Whether one uses protected cycling lanes or not – or even supports their presence – progress continues unabated on Victoria’s city wide network of dedicated bike pathways.
Lately, finishing touches have been installed on the newest section along Harbour Road, a roughly 500-metre stretch that connects the city’s downtown cycling networks, via the Johnson Street bridge deck, to the Galloping Goose trailhead near the Bay Street bridge.
“This is a great link to help solidify the connection to the rest of the regional trails network,” says Sarah Webb, the city’s manager of transportation planning and development.
The Harbour Road completion means cyclists can now ride on a dedicated pathway from Humboldt Street in Victoria all the way to Sooke and Sidney, with only a residential segment of Lochside Drive in Saanich and a brief crossing of Island Highway in Colwood interrupting that flow.
Victoria has embraced the idea of building out its triple-A – for all ages and abilities – cycling infrastructure. Council has directed staff to complete the 32-kilometre network by the end of 2022, Webb says, and there are various new routes in the works.
Construction is underway on the northern section of a designated north-south route along relatively flat Vancouver Street, with a jog over Bay Street to Graham Street towards Hillside Avenue. While it’s part of the triple-A network, casual cyclists will be challenged with a long and gradual hill upward to Summit Avenue. It continues with an up-and-down stretch along Jackson Street to Finlayson Street, then a pleasant downhill glide to the city’s border at Tolmie Avenue.
From there, the designated path climbs along quiet Wicklow Street in Saanich, winding up the protected bike lanes on Cook Street.
That corridor will add roughly 4.8 kilometres to the city’s network, more than doubling its current size. Residents and interested cyclists can get updates on this and other bike lanes construction projects by emailing firstname.lastname@example.org and asking to be added to the mailing list.

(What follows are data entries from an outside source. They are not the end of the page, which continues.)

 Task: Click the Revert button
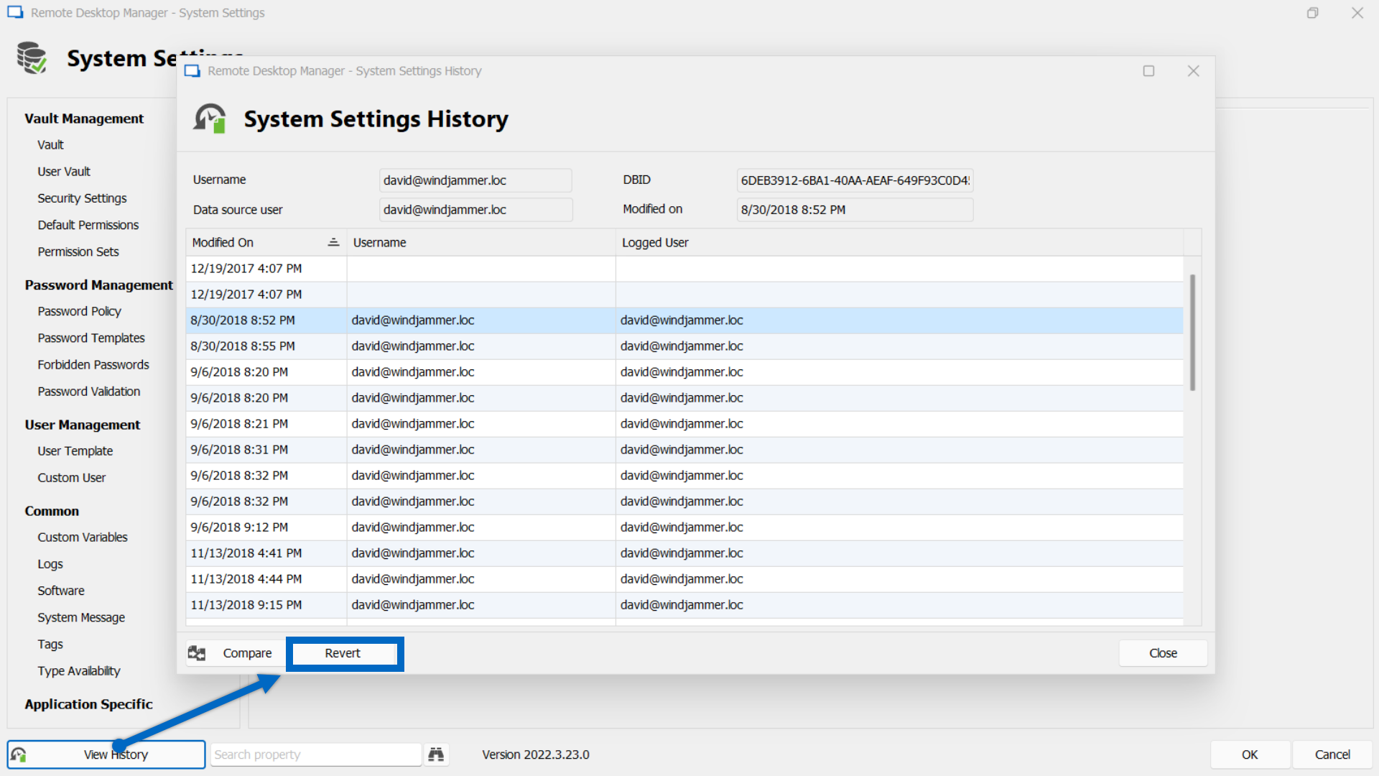[344, 653]
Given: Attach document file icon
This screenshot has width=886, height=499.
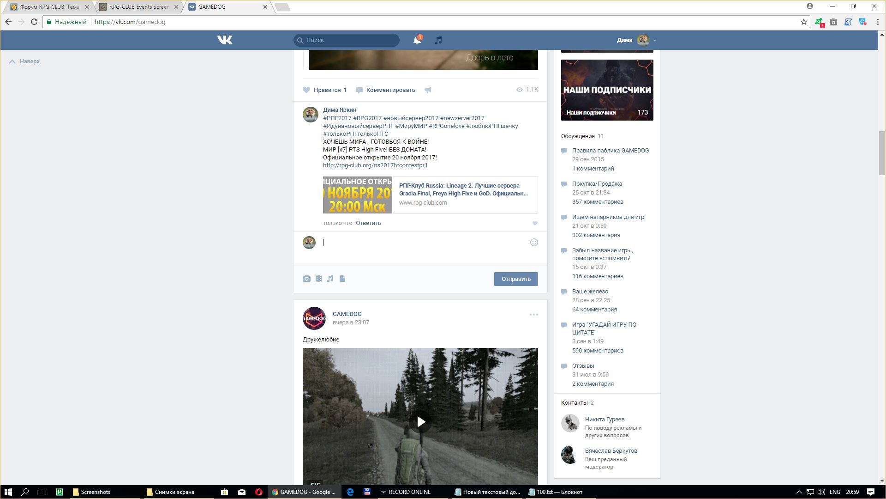Looking at the screenshot, I should point(342,279).
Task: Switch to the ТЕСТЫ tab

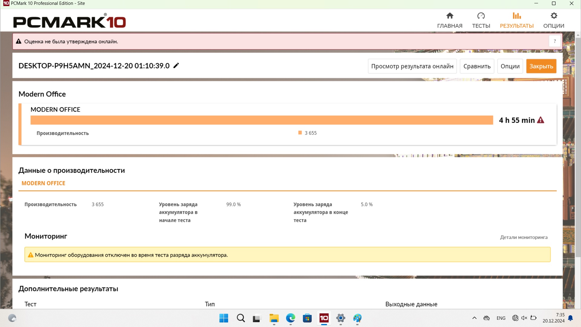Action: pyautogui.click(x=481, y=20)
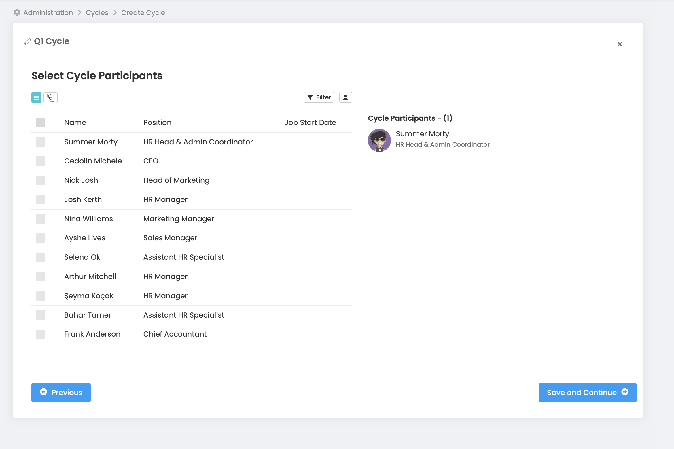The image size is (674, 449).
Task: Select Frank Anderson as participant
Action: pos(40,334)
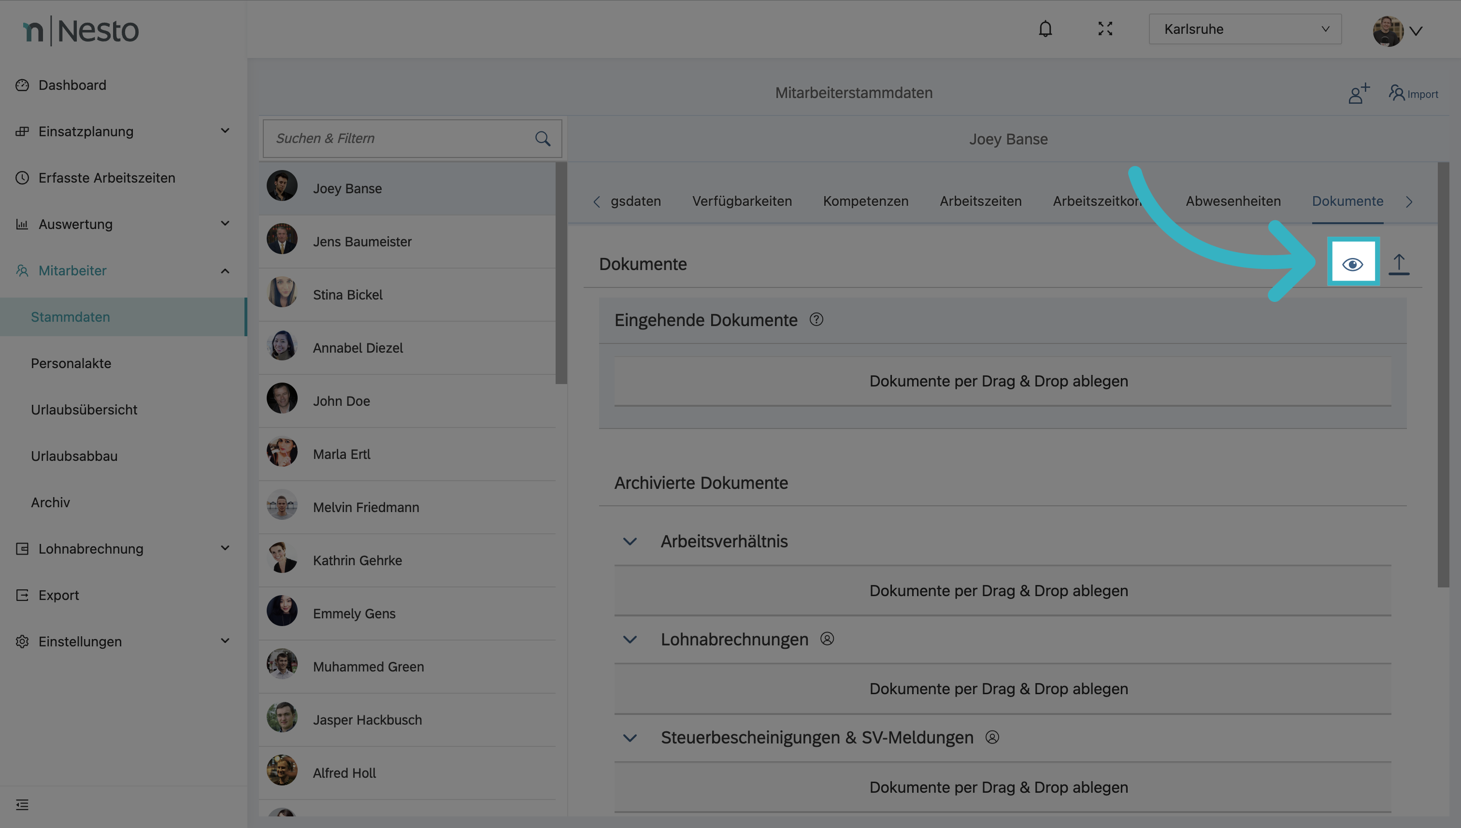Collapse Steuerbescheinigungen & SV-Meldungen section
Screen dimensions: 1461x828
click(x=630, y=738)
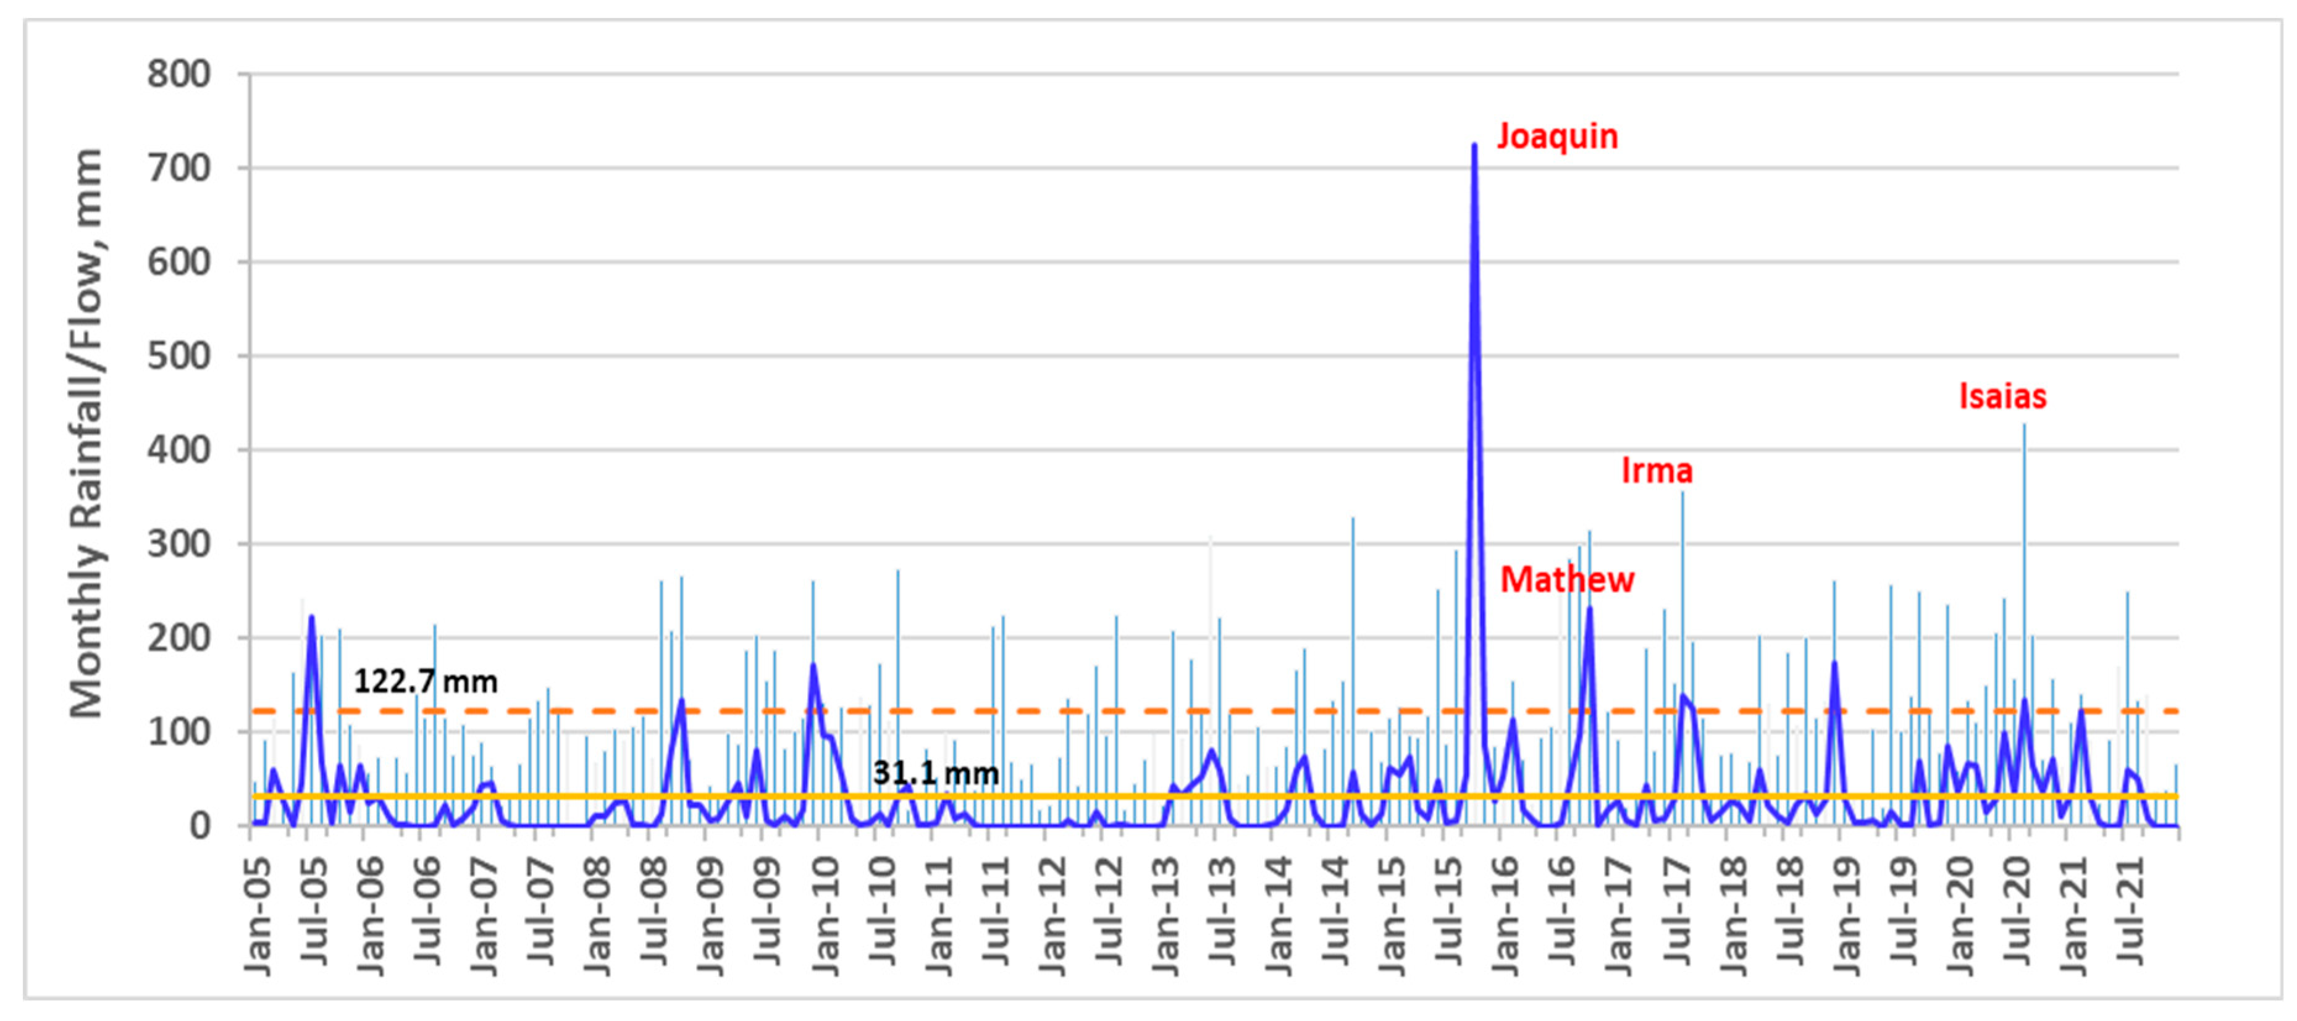Click the Jan-05 x-axis label
The height and width of the screenshot is (1021, 2297).
tap(259, 916)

The city is surveying the public on the next phases of the network planning, which involves routes into the Jubilee neighbourhood, and corridor connections through the Oaklands, Fernwood and Fort Street central neighbourhoods. Residents and others are encouraged to take one of the surveys at engage.victoria.ca.
“We’re really excited about the progress that is being made,” Webb says. “With each of these projects, it’s a chance to investigate various barriers that may exist for residents. We’re not just creating great places to cycle, but also great places for walking … This is the kind of thing that does encourage more people to ride, but also encourages people to sit on these quieter streets and enjoy the spaces that have been created.”
Webb admits there are – and have been – many challenges with instituting such broad cycling infrastructure, from respecting the needs of other road users to working with merchants to ensure unfettered access.
“We have to think about emergency vehicles, garbage trucks and other commercial vehicles,” she says, not to mention pedestrians, people with mobility issues and, yes, all the other private motor vehicles on the road. “The biggest challenge is finding that right balance. Plus we’re still continuing to invest in roads, that’s not going away anytime soon.”
Mayor Lisa Helps describes the bigger picture in a video outlining Victoria’s active transportation network:
“The vision is grander than bikes and it’s well-being infrastructure. We can build cities that create well being, we can build cities that give people options, and we can build cities that are much more liveable than 20th century cities,” Helps said.